*** Opening of INFORMATION SUPPLIED ***
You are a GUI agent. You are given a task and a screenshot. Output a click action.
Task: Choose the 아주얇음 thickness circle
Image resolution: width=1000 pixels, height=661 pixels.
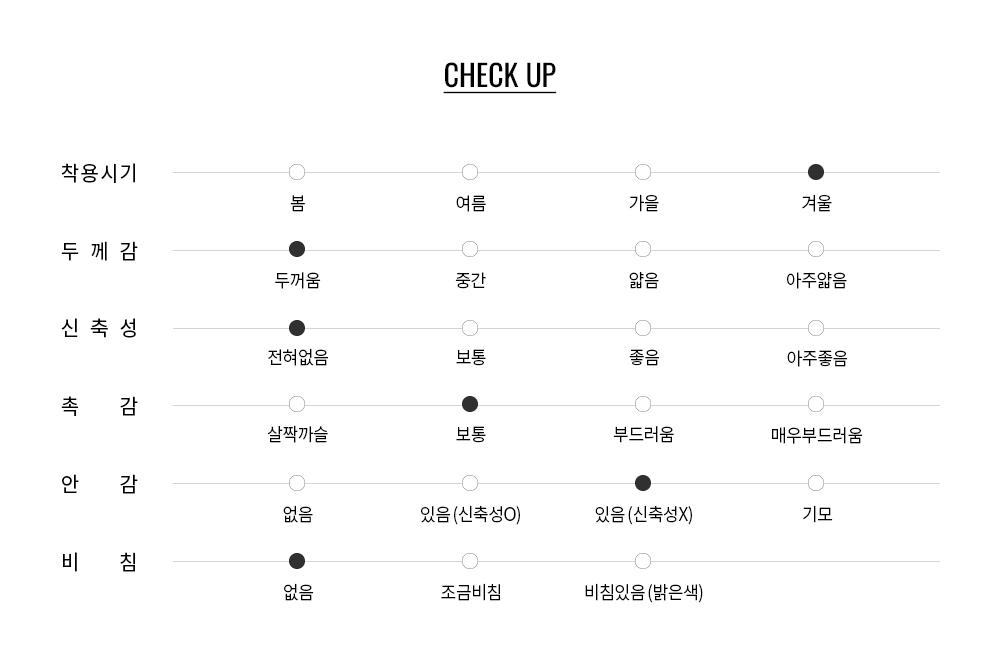[816, 249]
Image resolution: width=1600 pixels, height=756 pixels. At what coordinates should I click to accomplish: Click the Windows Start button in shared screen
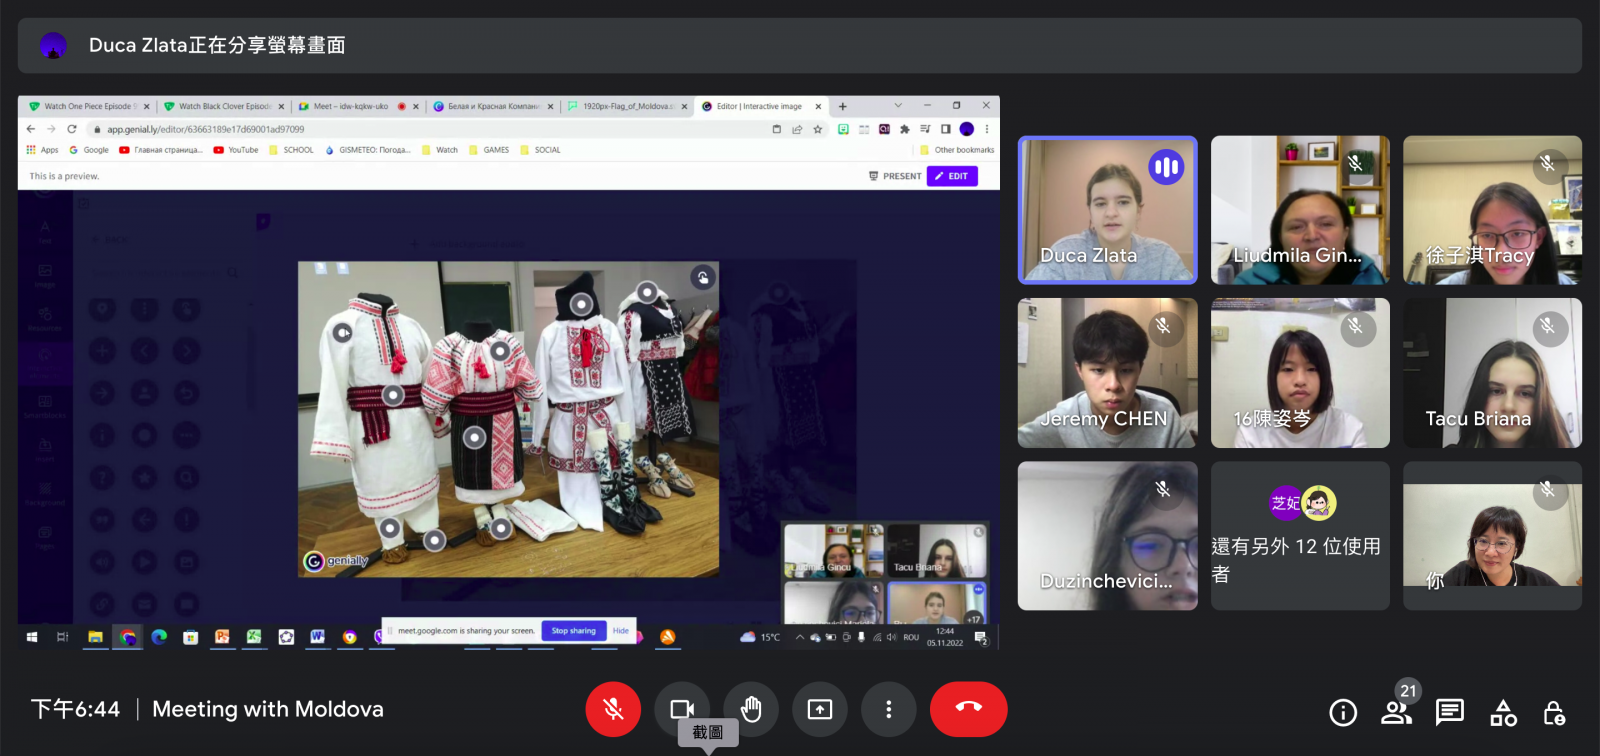coord(32,637)
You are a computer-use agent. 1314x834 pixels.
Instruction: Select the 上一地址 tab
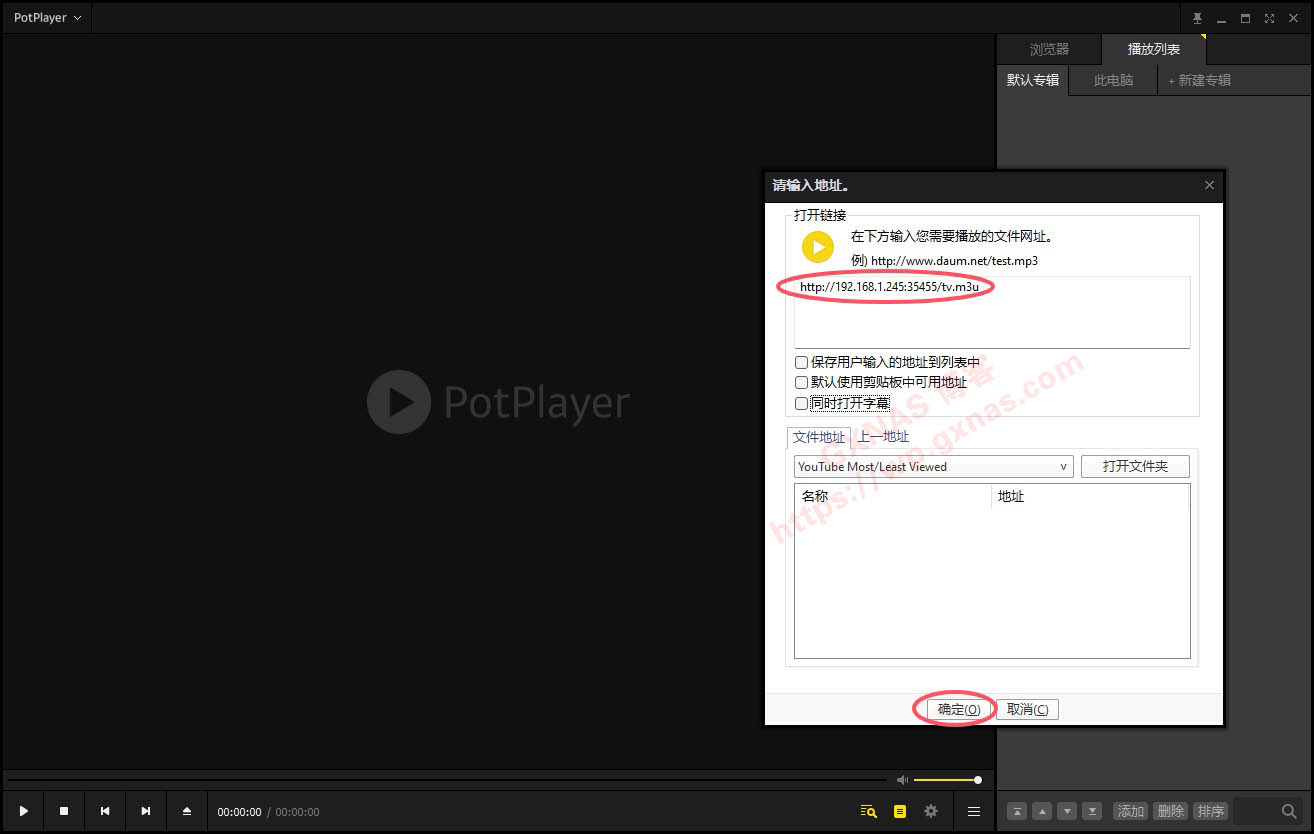pos(883,437)
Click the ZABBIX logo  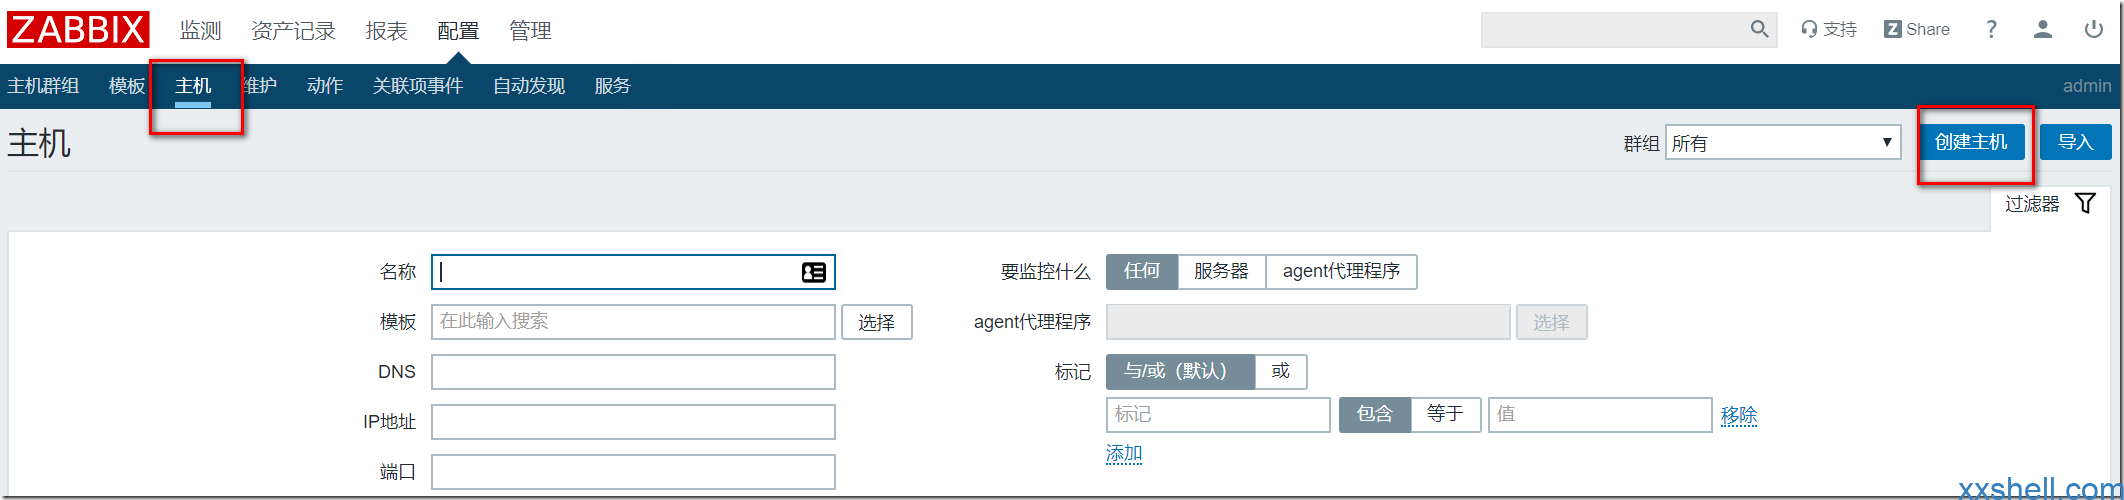pyautogui.click(x=78, y=29)
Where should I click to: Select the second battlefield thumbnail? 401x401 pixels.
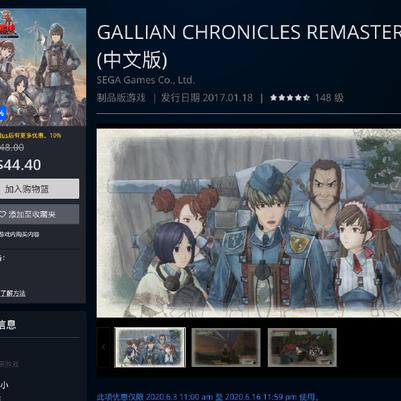click(226, 347)
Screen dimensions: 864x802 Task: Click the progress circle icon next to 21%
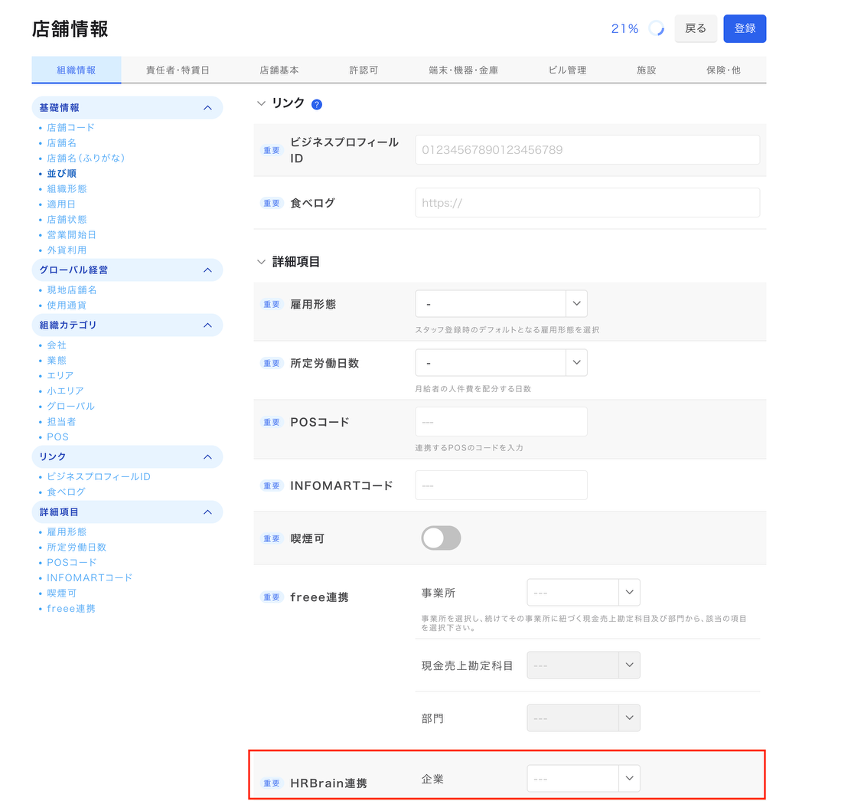[x=656, y=29]

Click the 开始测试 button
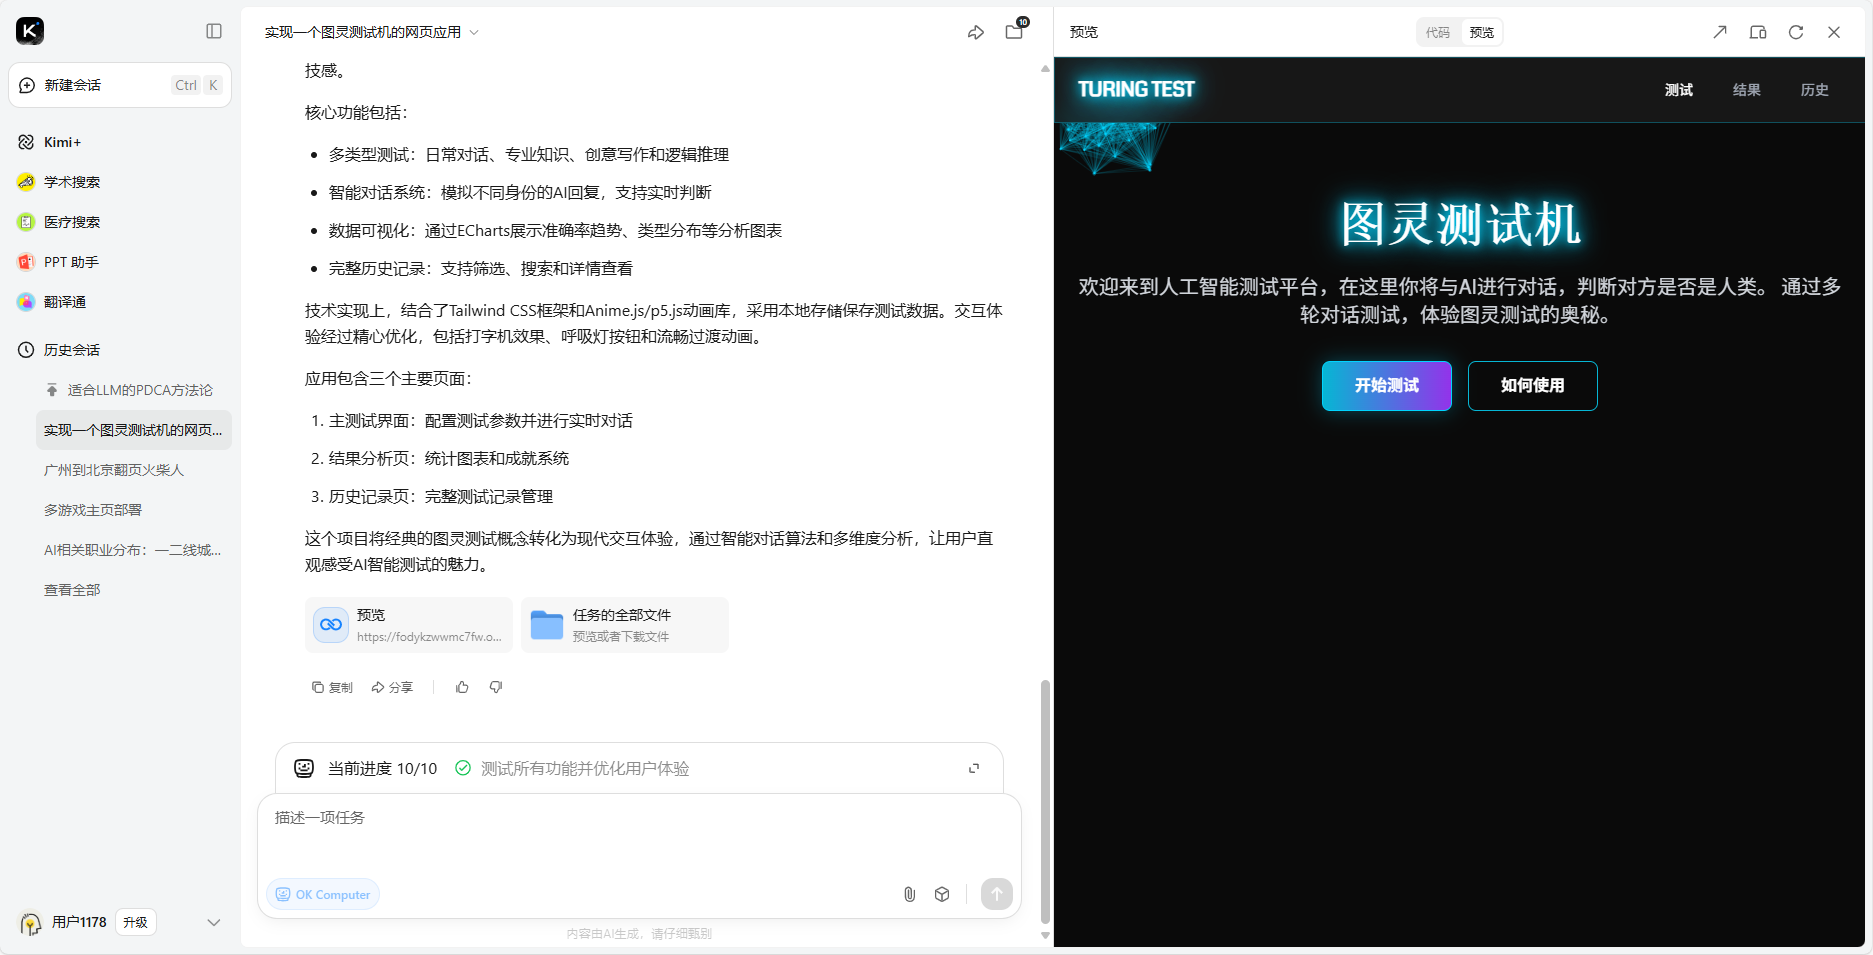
*** Close of INFORMATION SUPPLIED ***
BRIEF >> An exact copy of the lines from the one with "Screen dimensions: 864x802" through the end of the entries above, both included, is the whole answer. It contains no pictures.

SOLVED EXERCISE >>
Screen dimensions: 864x802 Task: Click the progress circle icon next to 21%
[x=656, y=29]

Click the 开始测试 button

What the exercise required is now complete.